We would have then the possibility to manage our memory by ourself.
One of D's promises is, that the GC can be disabled. Yes, it can,
but then we have many many things which do not work. For example
built-in arrays.

Not only arrays, but classes, throwables, scope exits, new operator,
nested structs, etc.

Thats right.
But I often use temporary arrays, but I still don't like them because
they are always consume so much GC memory. But with allocators that
would end.
Let us hope that Walter has the right intention and that Andrei
design the allocators for this purpose.

Why does it have to be the opaque druntime dynamic array? Why can't
you use the hypothetical (planned, rather) std.container.Array that
supports custom allocators, or a type of your own design?

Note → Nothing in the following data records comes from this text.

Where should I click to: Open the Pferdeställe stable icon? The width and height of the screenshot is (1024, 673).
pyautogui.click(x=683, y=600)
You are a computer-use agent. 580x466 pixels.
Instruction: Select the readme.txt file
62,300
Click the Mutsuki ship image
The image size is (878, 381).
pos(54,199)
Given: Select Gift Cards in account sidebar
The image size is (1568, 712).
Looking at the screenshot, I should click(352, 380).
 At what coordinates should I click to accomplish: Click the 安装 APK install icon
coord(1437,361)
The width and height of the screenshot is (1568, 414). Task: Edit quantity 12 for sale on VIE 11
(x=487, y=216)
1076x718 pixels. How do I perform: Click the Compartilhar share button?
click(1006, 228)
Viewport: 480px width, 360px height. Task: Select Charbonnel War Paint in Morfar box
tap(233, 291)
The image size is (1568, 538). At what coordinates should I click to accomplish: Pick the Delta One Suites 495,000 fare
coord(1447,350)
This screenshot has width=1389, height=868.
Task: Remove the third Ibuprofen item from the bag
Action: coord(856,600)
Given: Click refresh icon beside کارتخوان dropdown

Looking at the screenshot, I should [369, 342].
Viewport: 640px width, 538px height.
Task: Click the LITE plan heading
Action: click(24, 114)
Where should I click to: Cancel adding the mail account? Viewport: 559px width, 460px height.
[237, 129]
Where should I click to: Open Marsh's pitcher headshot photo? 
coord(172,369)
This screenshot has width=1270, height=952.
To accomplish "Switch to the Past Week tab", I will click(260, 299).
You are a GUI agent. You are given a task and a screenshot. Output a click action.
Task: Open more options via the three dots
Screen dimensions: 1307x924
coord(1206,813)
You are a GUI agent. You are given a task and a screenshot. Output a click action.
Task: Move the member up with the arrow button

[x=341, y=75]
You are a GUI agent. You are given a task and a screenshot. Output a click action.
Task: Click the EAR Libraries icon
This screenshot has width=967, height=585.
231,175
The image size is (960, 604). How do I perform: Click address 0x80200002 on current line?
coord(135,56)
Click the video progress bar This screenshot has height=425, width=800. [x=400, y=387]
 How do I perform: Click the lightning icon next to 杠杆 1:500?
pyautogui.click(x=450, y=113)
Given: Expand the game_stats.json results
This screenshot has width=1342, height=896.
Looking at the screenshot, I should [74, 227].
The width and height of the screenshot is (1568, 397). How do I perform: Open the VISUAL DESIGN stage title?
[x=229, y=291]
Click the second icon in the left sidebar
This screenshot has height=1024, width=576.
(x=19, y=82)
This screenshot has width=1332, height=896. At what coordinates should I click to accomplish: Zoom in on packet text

Because Array!int looks a lot more ugly than such a nice thing as int[].
And if it is possible to change the allocator for some arrays, why
shouldn't we implement it?
The default allocator would stay the GC allocator. So if you don't want
to swap the allocator of your arrays, don't do it.

Maintaining per-array-object allocators could be quite expensive. Two other possibilities are keeping one allocators for all array of a given type and of course keeping a global allocator for all arrays.